All confidence would be lost in Washington’s ability to manage its finances, bondholders would abandon U.S. Treasury-issued bonds, the Federal Reserve would be compelled to print money to finance the government and avert default, and U.S. businesses would flee to more promising and better-managed venues in Asia.
A second Great Depression would grip the nation.
To avert calamity, President Obama and House Republicans likely will compromise to raise taxes on high-income Americans by $100 billion to $150 billion, curb spending an equal amount and renew the Bush tax cuts for families earning less than $250,000.

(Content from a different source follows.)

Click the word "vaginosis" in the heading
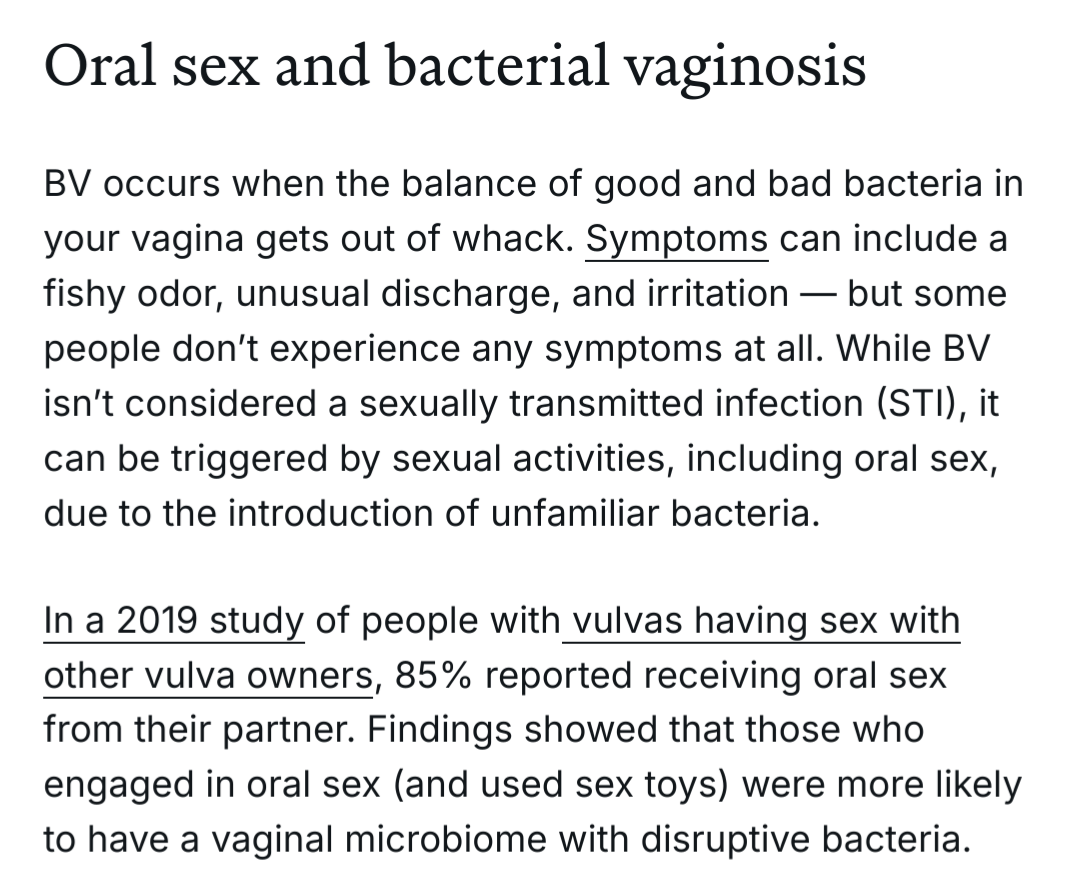The height and width of the screenshot is (881, 1080). point(745,68)
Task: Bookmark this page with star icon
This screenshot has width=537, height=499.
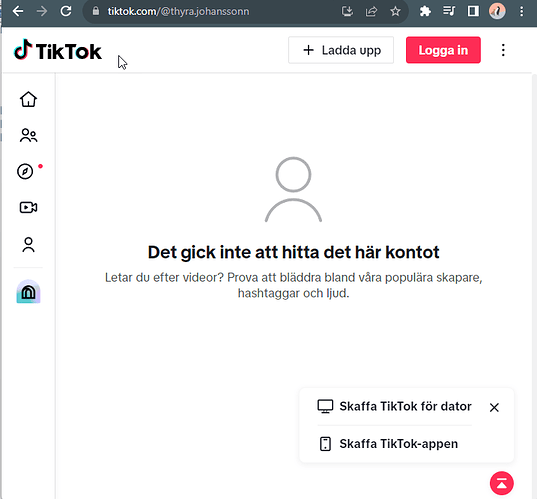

This will hardly be enough to right the nation’s shaky finances, yet slicing the budget deficit by as little as $200 billion or $300 billion still would throw the economy, barely growing at 2 percent, into a tailspin.
Simply put, Americans and their economy have become addicted to huge federal deficits.

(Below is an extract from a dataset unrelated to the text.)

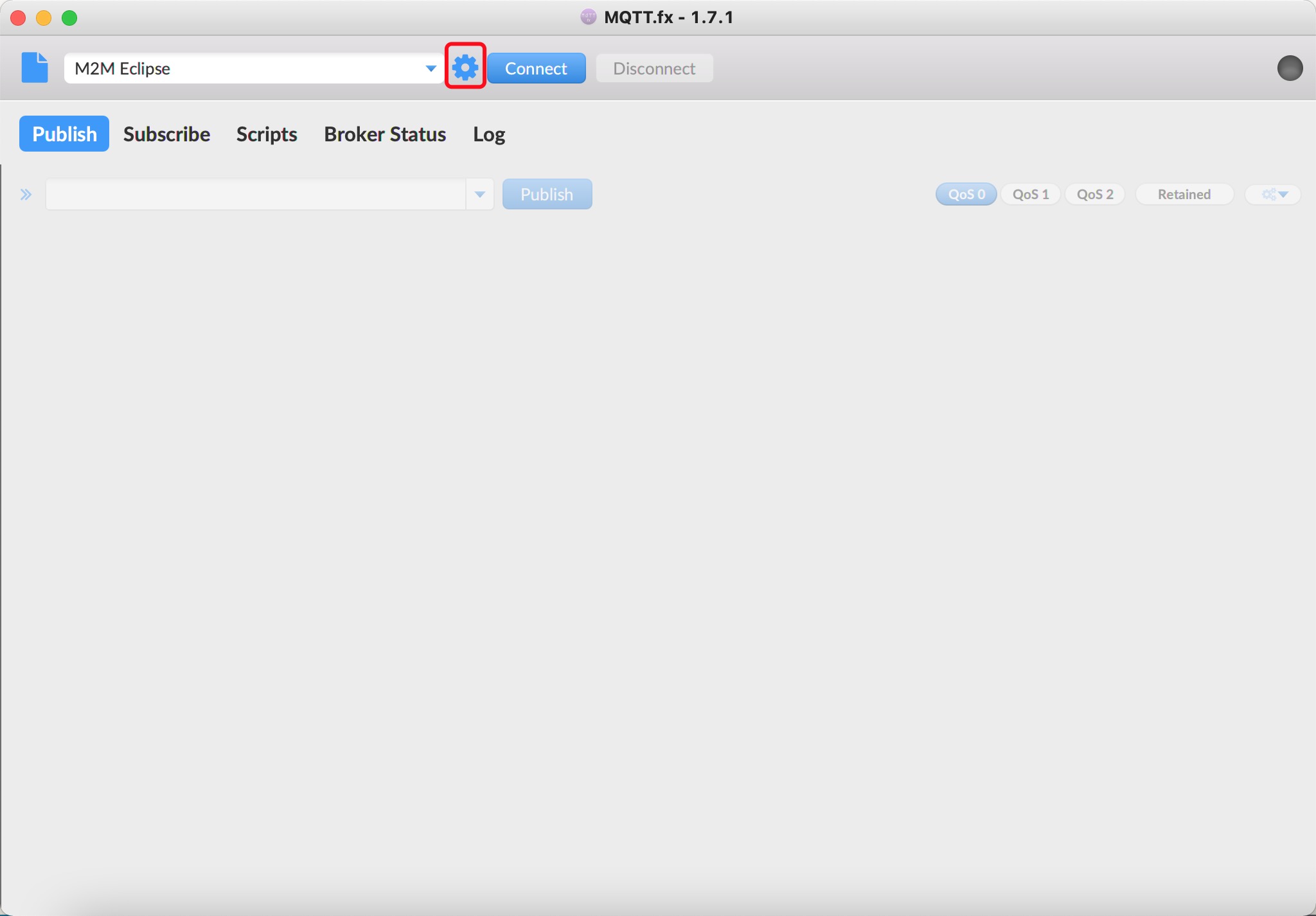The height and width of the screenshot is (916, 1316).
Task: Open connection settings gear icon
Action: [x=464, y=68]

During Mr. Bush’s first four years, the trade deficit doubled and ultimately pierced $800 billion, owing to lost competitiveness with China and rising oil prices. A recession should have resulted from this lost demand for U.S.-made goods and services.
Instead, Beijing and oil exporters stepped up purchases of mortgage-backed bonds and other U.S. securities. Aided by creative lending by our nation’s banks, Americans spent more than they earned and sustained the boom into 2007. When borrowers ultimately defaulted, the bubble burst, and the nation was thrust into financial chaos.

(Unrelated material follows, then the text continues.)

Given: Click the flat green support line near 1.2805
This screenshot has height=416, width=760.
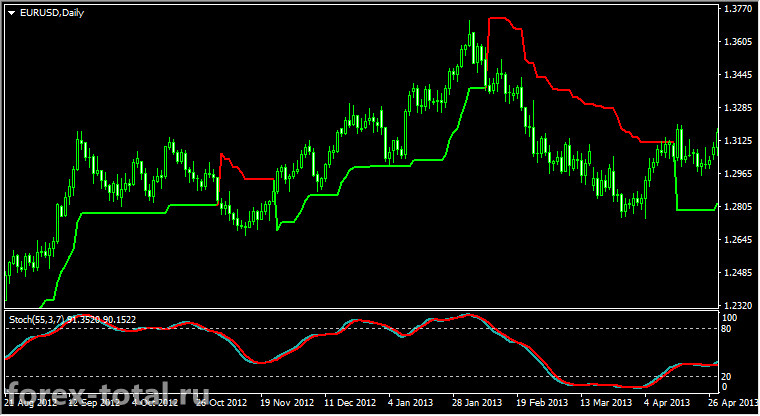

A huge trade gap continues, but the federal government is doing the borrowing and spending to keep the economy going.
The annual budget gap has averaged $1.3 trillion over the past four years — up from $161 billion in 2007, the year before the financial collapse. Spending is up $1 trillion — outlays for Social Security, Medicare and other entitlements have increased by more than both the entire 2013 budget for the Department of Defense and appropriations for other civilian outlays.
By 2020, runaway entitlement spending will require completely shutting down the military or crippling domestic spending programs and imposing massive new taxes on the middle class.
With Americans living longer, the solution is to raise the Social Security retirement age to 70 and pattern U.S. health care after other national systems that better contain costs. For example, the Germans and the Dutch spend one-third less on health care by more aggressively regulating prices, rationing care and spending much less on lawsuits.
Democrats would have to disappoint organized labor to push up the retirement age and disappoint tort lawyers to limit malpractice and class-action suits. Neither Mr. Obama nor congressional Republicans are inclined toward a mature discussion about prices and rationing in health care.
Mr. Obama and House Republicans indicate no interest in confronting Chinese mercantilism to accomplish more balanced trade with the Middle Kingdom. The president refuses to recognize that a bounty of natural gas, solar panels and windmills is not enough to accomplish energy independence. More drilling for oil in the Gulf of Mexico, off the Atlantic and Pacific coasts and in Alaska is needed, too.
Yet, without better trade and energy policies to boost growth, significantly cutting the budget deficit will instigate another recession. Absent radical reforms in entitlement spending, Washington is headed for financial collapse by the end of the decade.
Peter Morici is an economist and professor at the Smith School of Business at the University of Maryland.